# Record excerpts:
================

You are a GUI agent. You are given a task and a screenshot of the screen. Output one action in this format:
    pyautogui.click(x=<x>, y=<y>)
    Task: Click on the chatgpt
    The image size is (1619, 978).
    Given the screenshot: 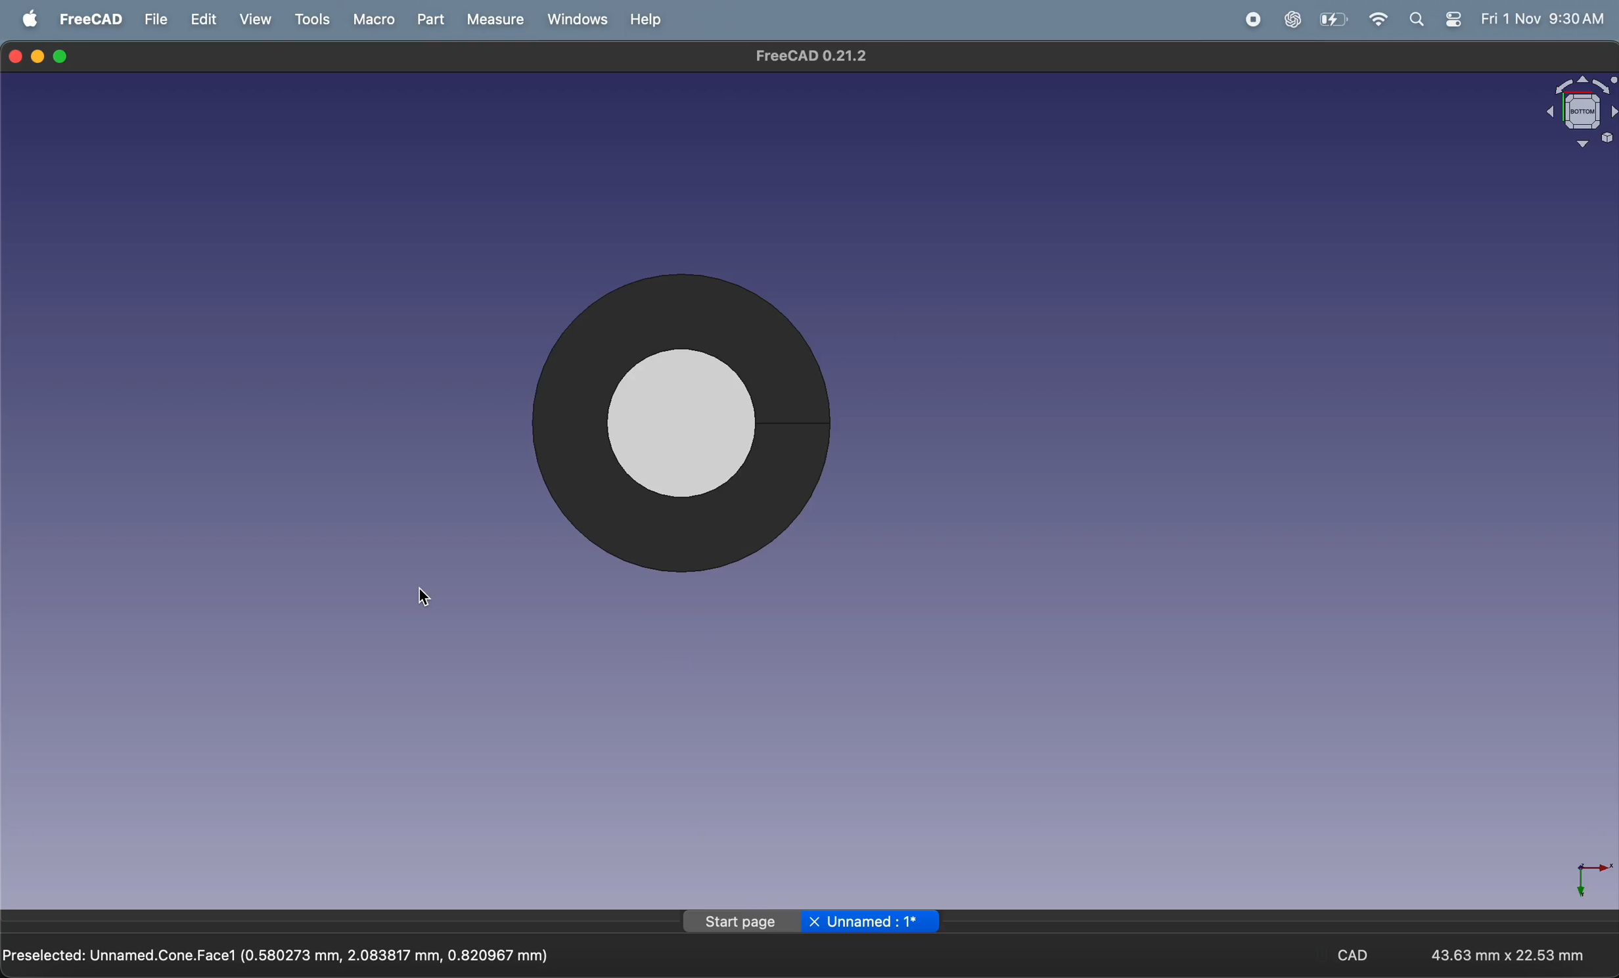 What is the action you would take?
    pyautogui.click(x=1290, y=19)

================

# Stated problem:
Return everything from the start of the entries down to the line containing "The image size is (1619, 978).", with both of those lines included and every line reproduced word for word.

# Full response:
You are a GUI agent. You are given a task and a screenshot of the screen. Output one action in this format:
    pyautogui.click(x=<x>, y=<y>)
    Task: Click on the chatgpt
    The image size is (1619, 978).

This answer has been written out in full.